BACKGROUND: Approved in 2006, human papillomavirus (HPV) vaccines were initially targeted for girls aged 9-14 years. Although the safety of these vaccines has been monitored through post-licensure surveillance programmes, cases of neurological events have been reported worldwide.
PURPOSE: The present study aimed to assess the risk of developing demyelination after HPV immunization by meta-analysing risk estimates from pharmacoepidemiologic studies.
DATA SOURCES: A systematic review was conducted in Medline, Embase, ISI Web of Science and the Cochrane Library from inception to 10 May 2017, without language restriction.
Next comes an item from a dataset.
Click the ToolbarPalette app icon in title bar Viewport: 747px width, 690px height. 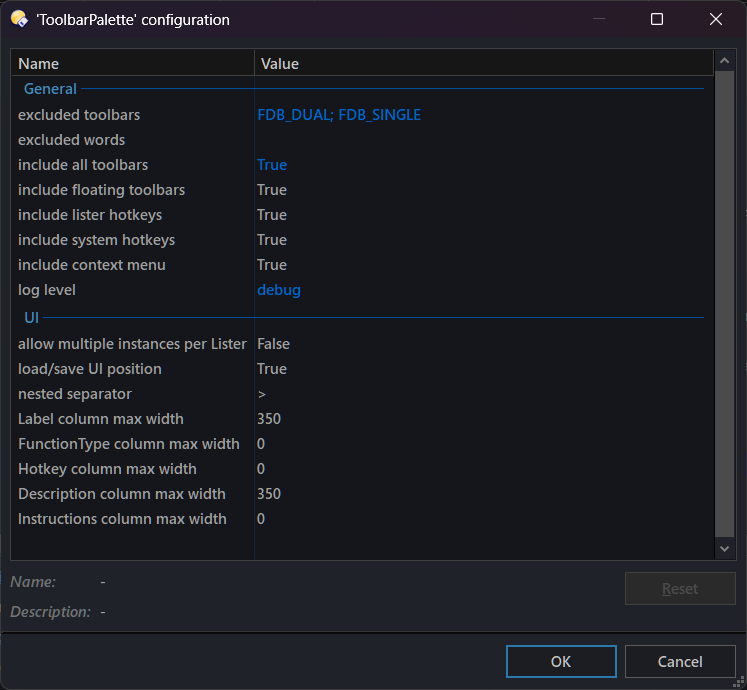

STUDY SELECTION: Only observational studies including a control group were retained. Study selection was performed by two independent reviewers with disagreements solved through discussion.
DATA EXTRACTION: This meta-analysis was performed using a generic inverse variance random-effect model. Outcomes of interest included a broad category of central demyelination, multiple sclerosis (MS), optic neuritis (ON), and Guillain-Barré syndrome (GBS), each being considered independently. Heterogeneity was investigated; sensitivity and subgroup analyses were performed when necessary. In parallel, post-licensure safety studies were considered for a qualitative review. This study followed the PRISMA statement and the MOOSE reporting guideline.
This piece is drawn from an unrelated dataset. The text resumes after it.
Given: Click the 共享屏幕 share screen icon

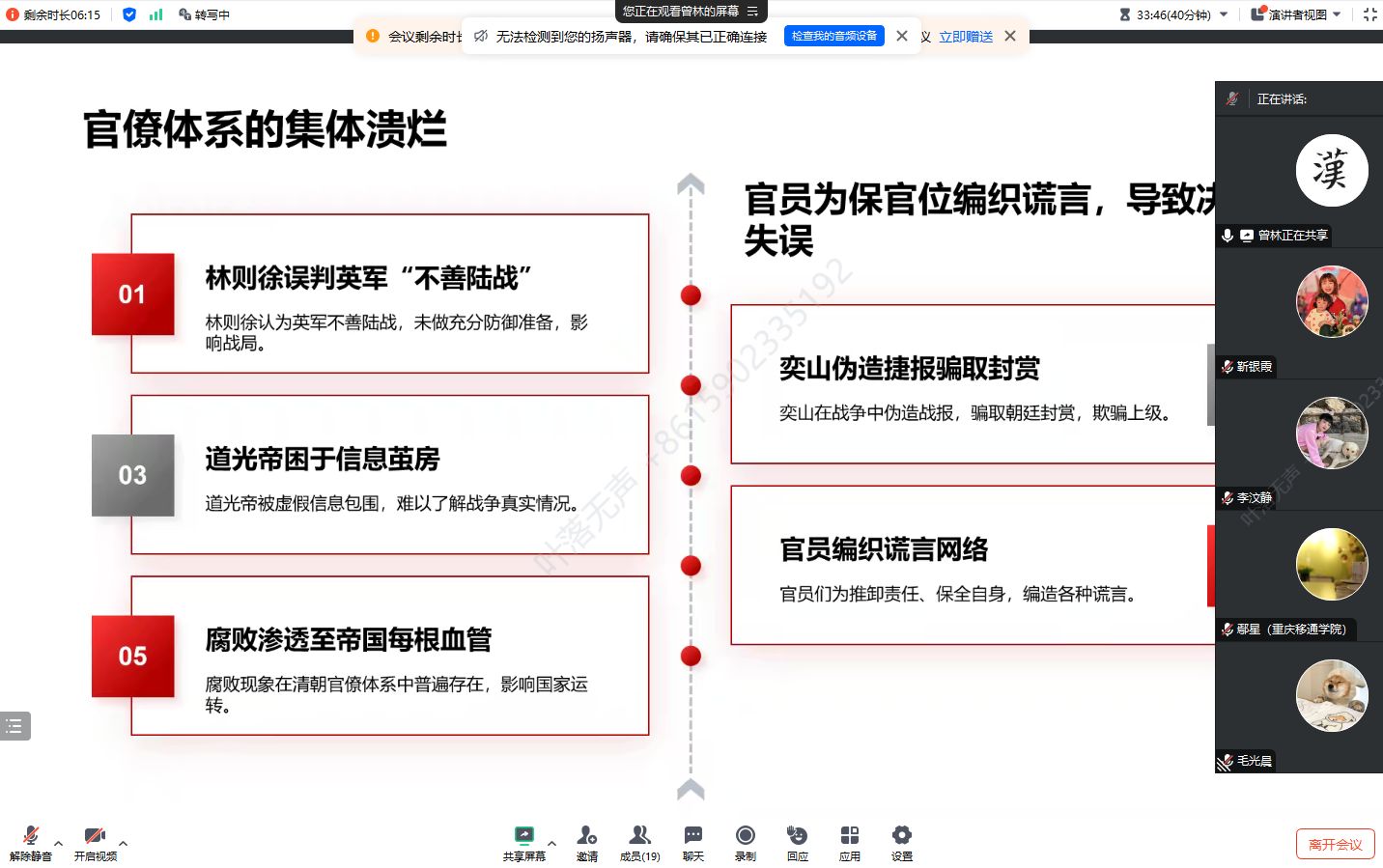Looking at the screenshot, I should click(523, 841).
DATA SYNTHESIS: Of the 2863 references identified, 11 articles were selected for meta-analysis. No significant association emerged between HPV vaccination and central demyelination, the pooled odds ratio being 0.96 [95%CI 0.77-1.20], with a moderate but non-significant heterogeneity (I2 = 29%). Similar results were found for MS and ON. Sensitivity analyses did not alter our conclusions. Findings from qualitative review of 14 safety studies concluded in an absence of a relevant signal.
LIMITATIONS: Owing to limited data on GBS, no meta-analysis was performed for this outcome.
CONCLUSION: This study strongly supports the absence of association between HPV vaccines and central demyelination.